Freight rates began to fall in March and have continued thus far in April.
“While a mid-2022 deceleration in freight activity and rates has long been anticipated in ACT’s freight market research and the timing of the turn was as anticipated, the magnitude of the correction was considerably larger than expected,” says Kenny Vieth, ACT Research president and senior analyst. “Early April data suggest rate moderation continued.”
Vieth adds other transportation metrics, such as load/truck ratios and load turndowns, also fell sharply in March, moving from tight to neutral levels and reinforcing the weakness exhibited in spot rates.
“While March was clearly an inflection point, and the economy is downshifting from its frothy 2021 pace, it is not clear to us that March was the inflection point,” he says.
Yet despite these shifts, Vieth says there are still reasons to be optimistic for the commercial vehicle sector. March's downswing does not necessarily mean a further slip is coming.

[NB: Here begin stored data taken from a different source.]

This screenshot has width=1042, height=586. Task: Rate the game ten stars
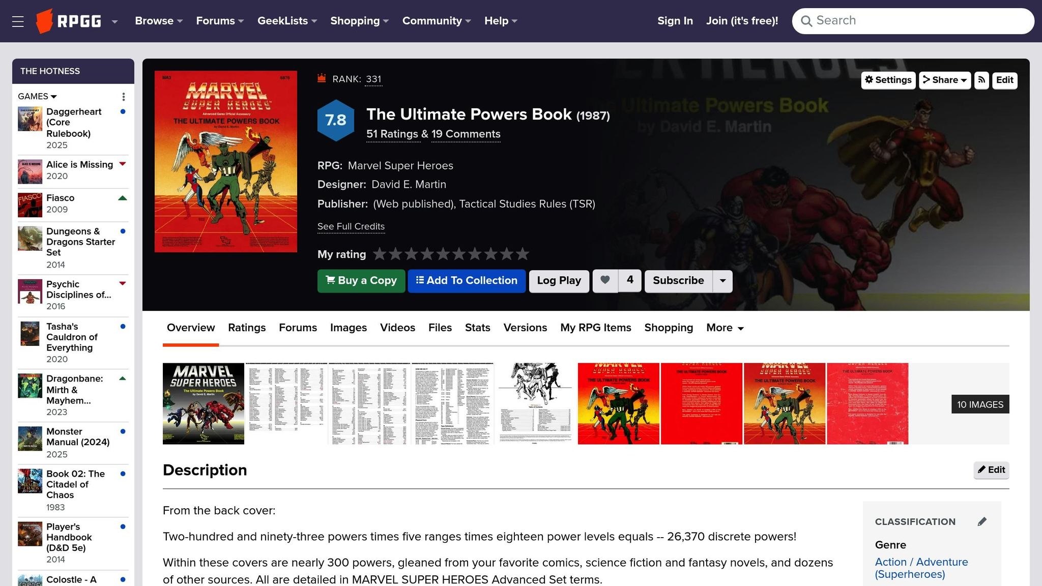[523, 254]
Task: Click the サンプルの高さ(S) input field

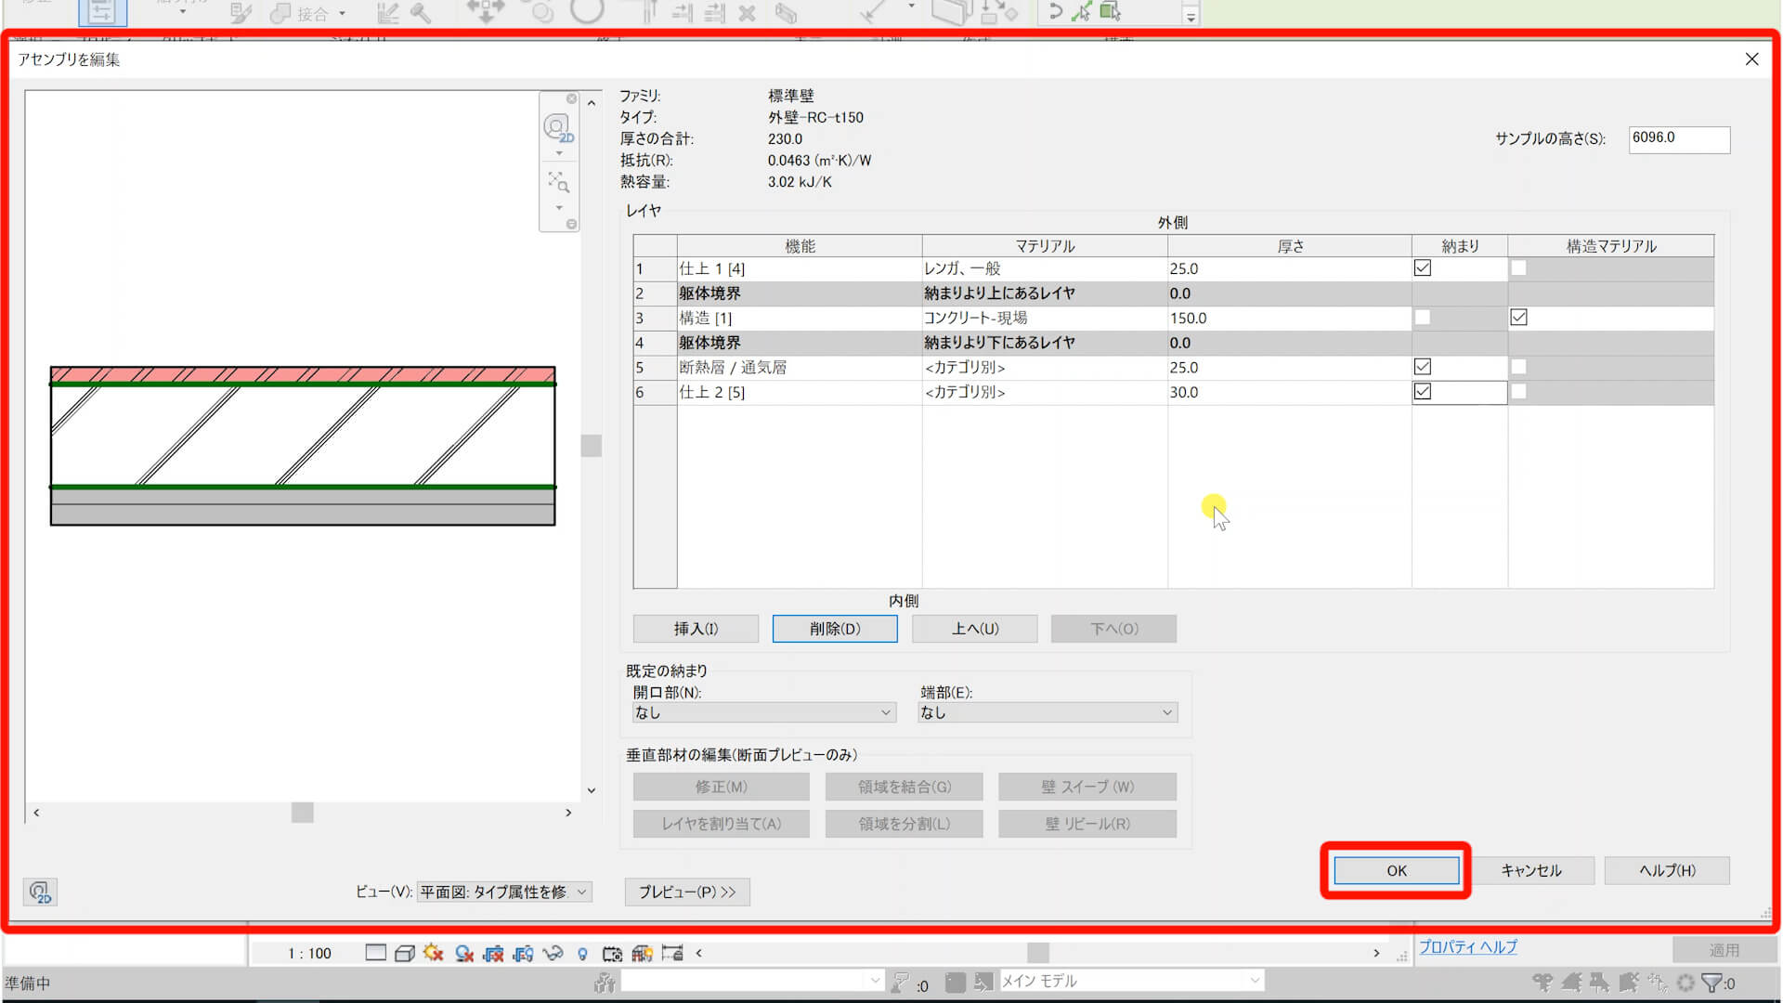Action: click(1678, 138)
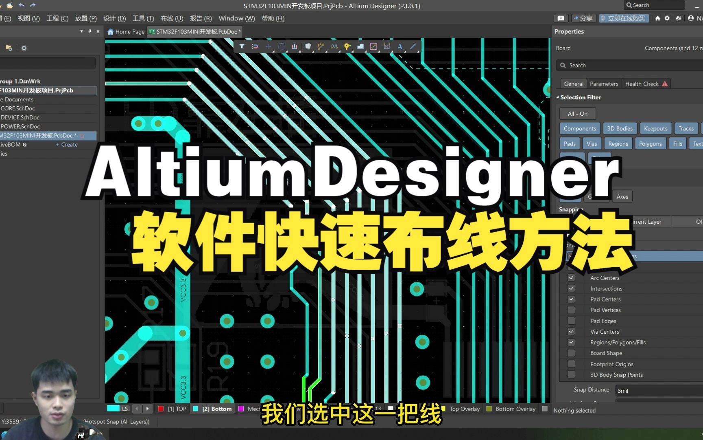
Task: Select the rectangular selection tool
Action: [x=281, y=46]
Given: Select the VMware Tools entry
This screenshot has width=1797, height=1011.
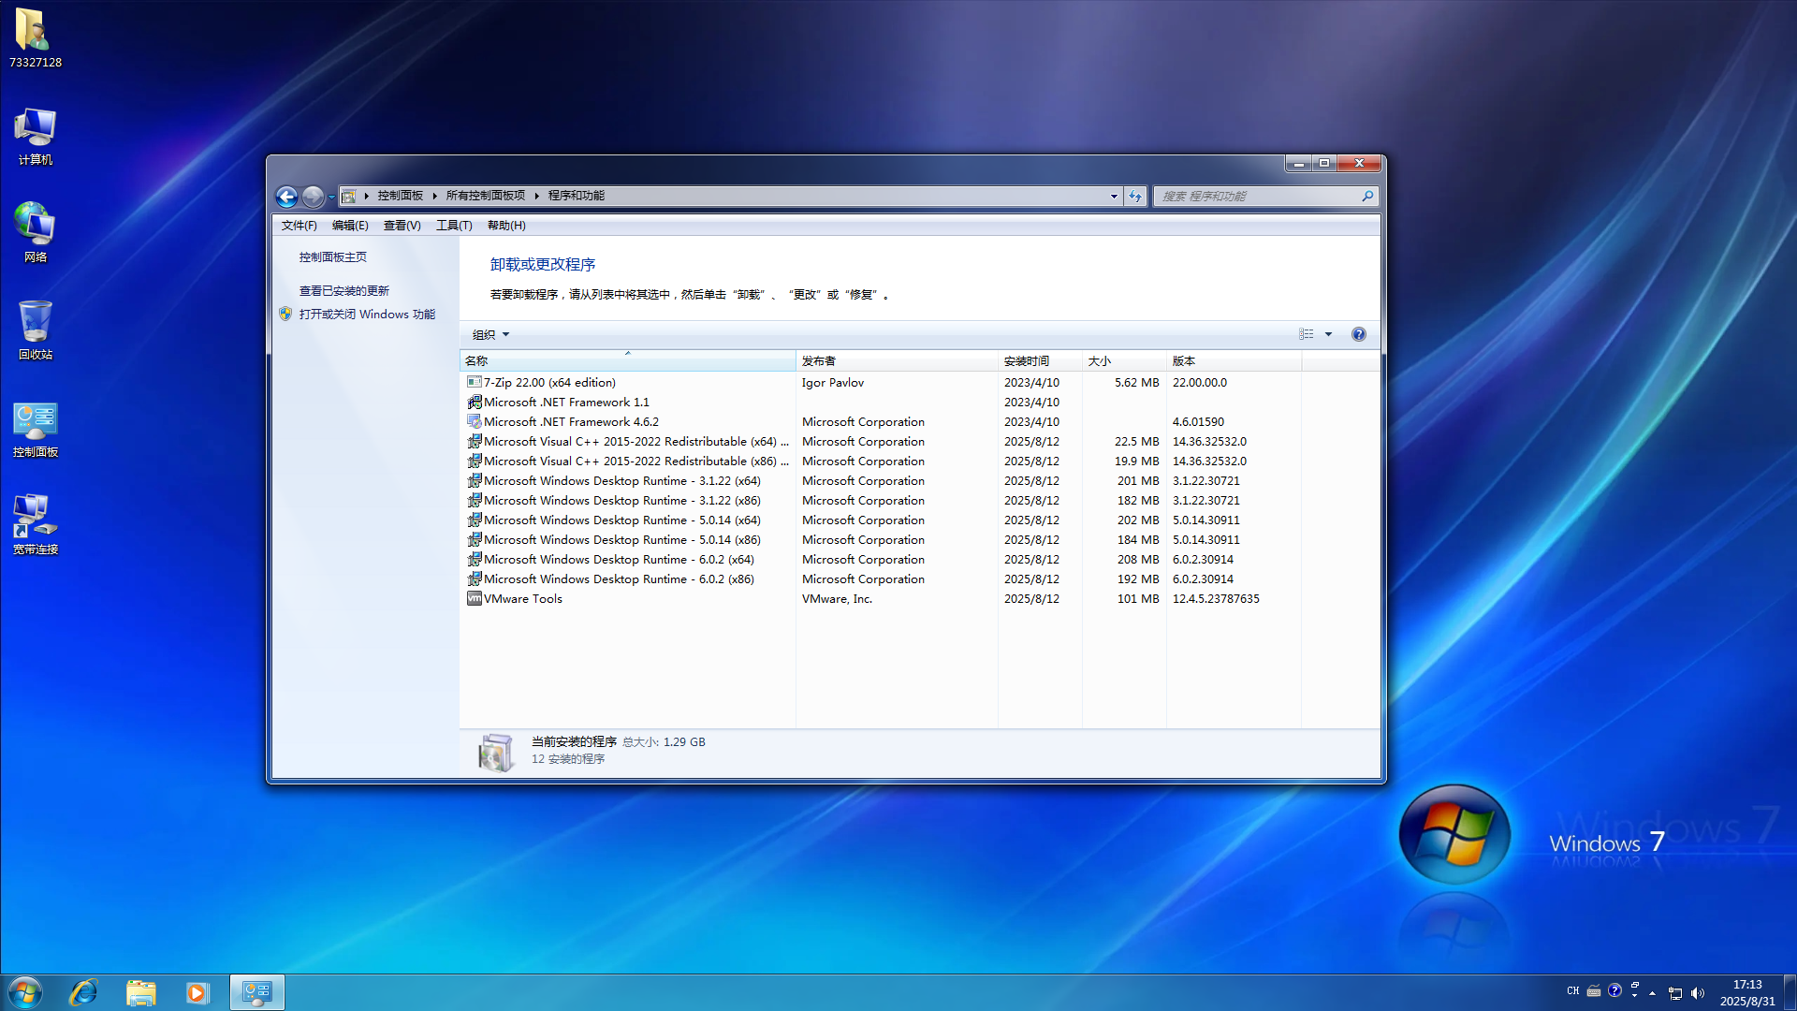Looking at the screenshot, I should (x=522, y=598).
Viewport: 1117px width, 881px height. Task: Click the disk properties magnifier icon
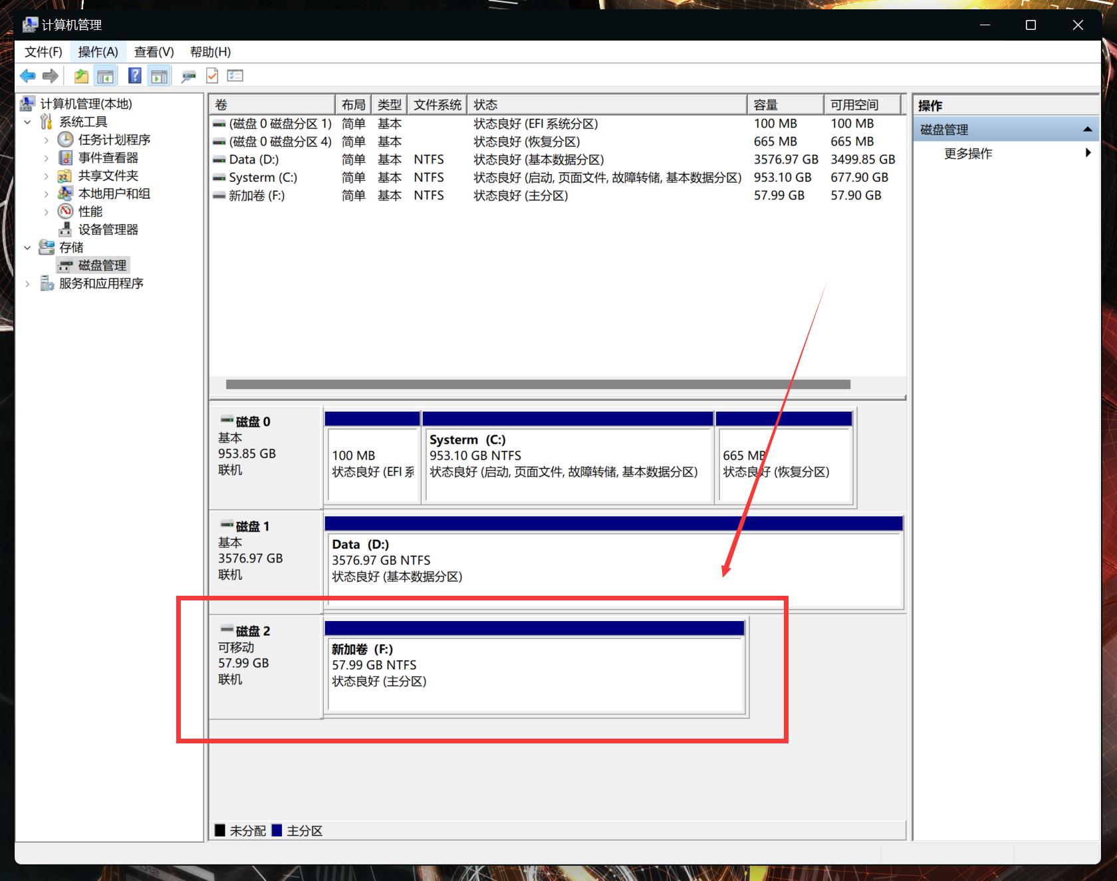coord(189,75)
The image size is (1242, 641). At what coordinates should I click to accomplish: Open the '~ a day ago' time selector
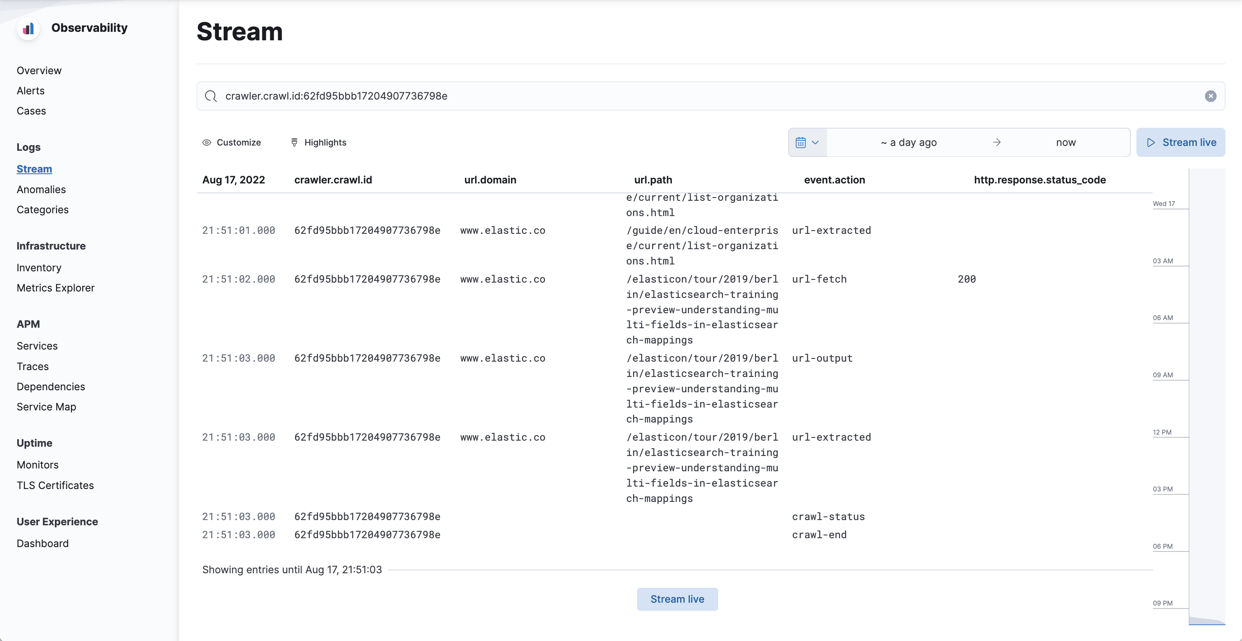(x=908, y=142)
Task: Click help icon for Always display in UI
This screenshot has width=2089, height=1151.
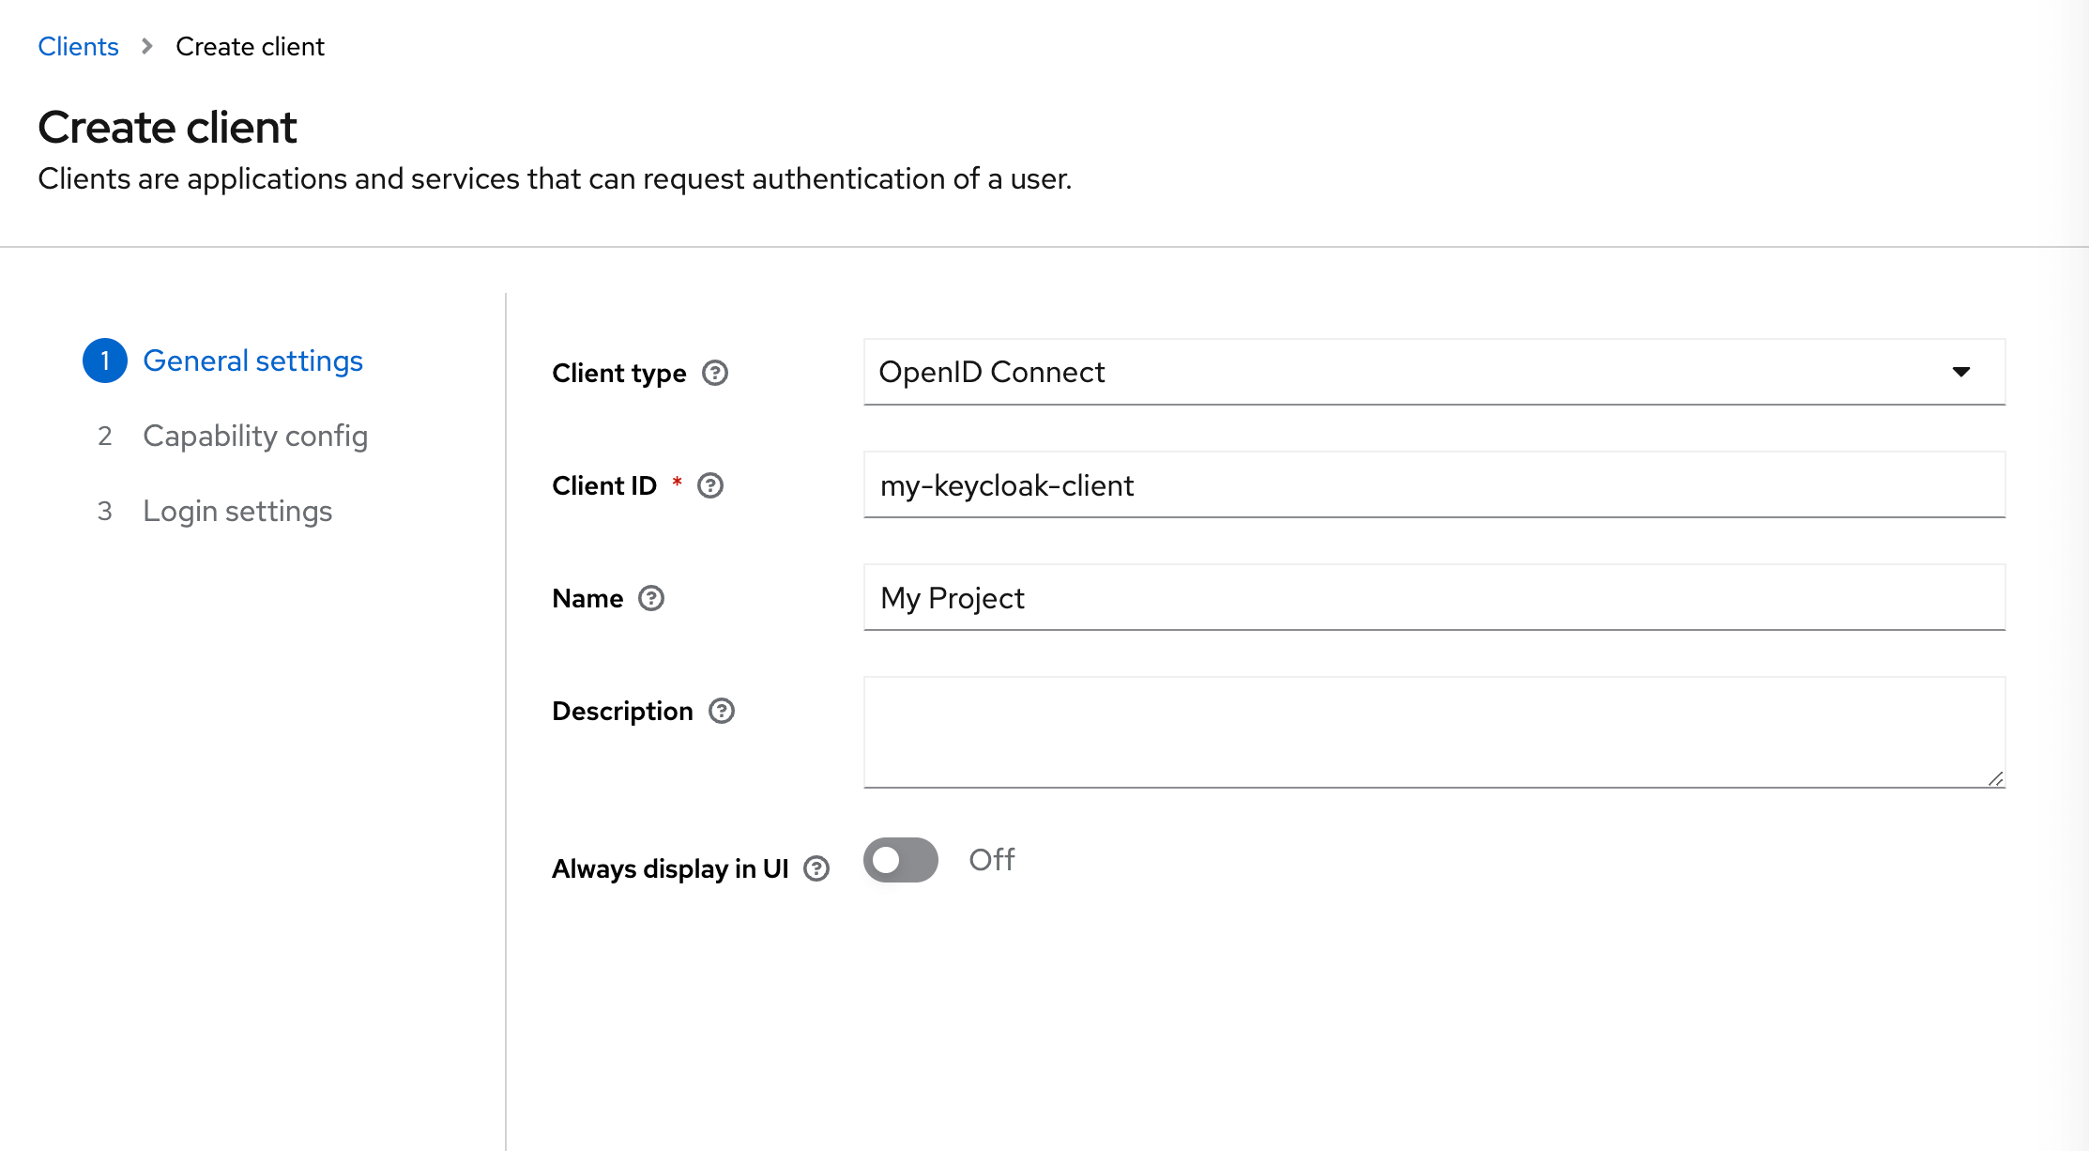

“There is still much to like about the current situation. Carrier profitability, pent-up demand, and pre-buying remain large forces that should propel the industry into the end of 2023. And, while the risk of stagflation has grown, part of the ‘-flation’ is a wicked-hot U.S. (and Canadian) job market,” he says. “As well, and unlike say, 2007, consumer debt service as a percentage of disposable income is running well below the record levels of the pre-Great Recession period, and corporate profits are at all-time highs, so there is greater capacity economy-wide to absorb shocks.”